[[ Reading passage, beginning ]]

Personal information
- Born: April 6, 1973 (age 53) San Diego, California, U.S.
- Listed height: 6 ft 2 in (1.88 m)
- Listed weight: 227 lb (103 kg)

Career information
- High school: Chula Vista (Chula Vista, California)
- College: UCLA
- NFL draft: 1996: 4th round, 98th overall pick

Career history
- Kansas City Chiefs (1996–2001); San Diego Chargers (2002–2006); Kansas City Chiefs (2007–2008);

Awards and highlights
- 2× Second-team All-Pro (2002, 2004); Pro Bowl (2002); NFL combined tackles co-leader (2004); NFL Alumni Linebacker of the Year (2004); Third-team All-American (1994); First-team All-Pac-10 (1994);

Career NFL statistics
- Total tackles: 1,501
- Sacks: 23.5
- Forced fumbles: 15
- Fumble recoveries: 11
- Interceptions: 28
- Defensive touchdowns: 6
- Stats at Pro Football Reference

= Donnie Edwards =

American football player (born 1973)

Donnie Lewis Edwards Jr. (born April 6, 1973) is an American former professional football player who was a linebacker for 13 seasons in the National Football League (NFL) for the Kansas City Chiefs and San Diego Chargers. He played college football for the UCLA Bruins, earning third-team All-American honors in 1994. He was selected by the Chiefs in the fourth round of the 1996 NFL draft.

Edwards retired as one of only eight players in the history of the NFL to record more than 20 interceptions and 20 sacks during his career. Since his retirement in 2009, Edwards has devoted himself to philanthropic work with the Best Defense Foundation and children from underprivileged backgrounds.

==Early life==
Edwards was born in Chula Vista, California, and is the second of eight brothers and sisters. Despite stark financial circumstances, Edwards excelled in school and athletics, where he played football, baseball, and wrestled. On the football field, as a slight linebacker at only 170 pounds, Edwards believed that academics would be his ticket to opportunity. He remains an active advocate for education, and emphasizes this point in his work with schoolchildren.

[[ Reading passage, end ]]
[[ Data section, beginning ]]

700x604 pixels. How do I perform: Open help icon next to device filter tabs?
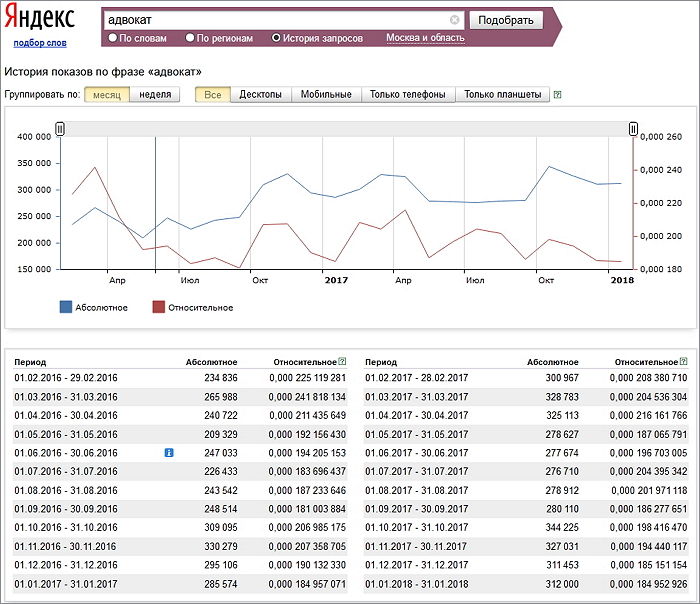click(557, 95)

[[ Data section, end ]]

Activity A:
Answer these from the Donnie Edwards article:
(i) In what round, and at what overall pick, was Edwards taken in the 1996 NFL draft?
(ii) How many interceptions does the article list among his career NFL statistics?
(iii) Which sports did he play in school?
Activity B:
Continue the Donnie Edwards article from where it stops.

Result A:
(i) The 4th round, 98th overall pick.
(ii) 28.
(iii) Football and baseball; he also wrestled.

Result B:
==College career==
Edwards accepted a scholarship to UCLA where he played as a linebacker for UCLA from 1992 to 1995. Edwards left school ranked third in tackles for losses in school history with 38, and fifth in sacks in the school's history, with 22.5 sacks. He also tied the school record for sacks in a game with 4.5 sacks versus Southern Methodist University, and ranks second in school history for sacks in a single season, with 12.5 sacks. Following his junior year, he won third-team All-America honors. He also played baseball as a junior at first base and third base. Edwards was a member of the Alpha Rho chapter of Zeta Beta Tau fraternity at UCLA, and played center-field on the UCLA baseball team.

==Professional career==

Pre-draft measurables
| Height | Weight | Arm length | Hand span | 40-yard dash | 10-yard split | 20-yard split | 20-yard shuttle | Vertical jump | Broad jump | Bench press |
|---|---|---|---|---|---|---|---|---|---|---|
| 6 ft 1+7⁄8 in (1.88 m) | 224 lb (102 kg) | 33+1⁄4 in (0.84 m) | 9+5⁄8 in (0.24 m) | 4.78 s | 1.64 s | 2.78 s | 4.54 s | 30.0 in (0.76 m) | 9 ft 6 in (2.90 m) | 17 reps |

===First stint with Chiefs===
Edwards was drafted in the fourth round (98th overall) of the 1996 NFL draft by the Kansas City Chiefs.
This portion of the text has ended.